2021年9月に創刊15周年を迎えて“15歳”となる『光文社古典新訳文庫』。同年代の10代に向けて、300を超えるラインナップの中からはじめて触れるにふさわしい名作を厳選して、20冊のBOXセット「光文社古典新訳文庫ベスト・セレクション for Teens」をつくりました。

光文社古典新訳文庫 ベスト・セレクションforTeens

光文社古典新訳文庫 ベスト・セレクションforTeens

  • 発売日: 2021/04/05
  • メディア: 大型本


20冊は次のラインナップである。

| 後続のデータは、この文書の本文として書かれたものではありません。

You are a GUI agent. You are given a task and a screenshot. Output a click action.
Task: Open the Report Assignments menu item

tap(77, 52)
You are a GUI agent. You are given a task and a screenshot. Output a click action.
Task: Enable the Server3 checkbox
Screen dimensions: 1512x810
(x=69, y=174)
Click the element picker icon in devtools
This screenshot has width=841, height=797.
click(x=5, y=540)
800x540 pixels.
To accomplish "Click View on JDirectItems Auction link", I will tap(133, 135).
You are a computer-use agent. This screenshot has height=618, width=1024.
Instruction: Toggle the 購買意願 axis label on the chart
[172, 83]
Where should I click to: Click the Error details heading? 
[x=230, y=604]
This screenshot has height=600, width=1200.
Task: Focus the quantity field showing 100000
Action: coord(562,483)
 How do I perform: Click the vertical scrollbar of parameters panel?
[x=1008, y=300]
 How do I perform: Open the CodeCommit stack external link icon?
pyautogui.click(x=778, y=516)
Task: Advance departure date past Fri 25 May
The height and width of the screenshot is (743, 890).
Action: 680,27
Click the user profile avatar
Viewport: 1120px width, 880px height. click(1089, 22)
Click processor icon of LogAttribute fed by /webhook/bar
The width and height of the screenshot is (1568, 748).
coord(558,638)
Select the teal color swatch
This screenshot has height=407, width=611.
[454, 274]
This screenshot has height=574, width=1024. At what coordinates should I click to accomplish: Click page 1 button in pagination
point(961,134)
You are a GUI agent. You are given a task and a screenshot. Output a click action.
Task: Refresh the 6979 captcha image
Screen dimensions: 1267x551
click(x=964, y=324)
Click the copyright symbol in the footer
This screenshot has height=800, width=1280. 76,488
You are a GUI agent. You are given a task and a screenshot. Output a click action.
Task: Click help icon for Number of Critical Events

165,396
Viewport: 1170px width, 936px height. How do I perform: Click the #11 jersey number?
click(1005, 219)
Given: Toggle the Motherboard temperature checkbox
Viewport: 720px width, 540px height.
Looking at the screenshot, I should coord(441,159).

解説の小冊子もついているらしい。

・『リア王』(シェイクスピア安西徹雄訳)
・『車輪の下で』(ヘッセ/松永美穂訳)
・『ちいさな王子』(サン⁼テグジュペリ/野崎歓訳)
・『飛ぶ教室』(ケストナー/丘沢静也訳)
・『黒猫/モルグ街の殺人』(ポー/小川高義訳)
・『ロビンソン・クルーソー』(デフォー/唐戸信嘉訳)
・『秘密の花園』(バーネット/土屋京子訳)
・『1ドルの価値/賢者の贈り物 他21編』(О・ヘンリー/芹澤恵訳)
・『若草物語』(オルコット/麻生九美訳)
・『崩れゆく絆』(アチェベ/粟飯原文子訳)
・『虫めづる姫君 堤中納言物語』(作者未詳/蜂飼耳訳)
・『変身/掟の前で 他2編』(カフカ/丘沢静也訳)
・『老人と海』(ヘミングウェイ小川高義訳)
・『フランケンシュタイン』(シェリー/小林章夫訳)
・『ヒューマン・コメディ』(サローヤン/小川敏子訳)
・『オリエント急行殺人事件』(アガサ・クリスティー/安原和見訳)
・『怪談』(ラフカディオ・ハーン南條竹則訳)
・『罪と罰』〔全3巻〕(ドストエフスキー亀山郁夫訳)

 見つけた瞬間欲しい、と思った。10代向けだろうが何だろうが、欲しいものは欲しい。発売は4月1日。思わずネットで予約しようとしたが、その前に一晩考えることにした。
 改めてラインナップを見ると、18作中8作は読んだことがあったり別の出版社のものを持っていたりする。正直、自分からは手を出さないだろうなという本もある。もちろん、自分では選ばない本を読むきっかけとなるいうのも、このようなセットの大きなメリットではあるのだが。
 悩みに悩んだ末、このセットを買う代わりに、まずは私が読みたい光文社古典新訳文庫を20000円分考えてみようというところに落ち着いた。ちなみに上記セットは17595円である。
 そして光文社古典新訳文庫のホームページから選んだ本が下記である。

罪と罰 1~3(ドストエフスキー
感情教育 上・下(フローベール
女の一生モーパッサン
・ワーニャ伯父さん/三人姉妹(チェーホフ
虫めづる姫君 堤中納言物語(作者不詳)
・死刑囚最後の日(ユゴー
・世界を揺るがした10日間(ジョン・リード)
・母アンナの子連れ従軍起(ブレヒト
ロビンソン・クルーソー(デフォー)
・新アラビア夜話(スティーヴンスン)
・マダム・エドワルダ/目玉の話(バタイユ
高慢と偏見 上・下(オースティン)
・グレート・ギャッピー(フィッツジェラルド
・読書について(ショーペンハウアー
善悪の彼岸ニーチェ

 19冊で19796円。どうでしょうか。20000円分選ぶ作業はとても楽しかった。これ面白そう、この本は面白かったなと考えるうちにあっという間に時間が経つ。この中ではバタイユ『マダム・エドワルダ/目玉の話』(中条省平訳)のみ既読。旧訳(眼球譚生田耕作)も含め、何度か図書館で借りて読んでいるので、もう買ってしまおうかと思う。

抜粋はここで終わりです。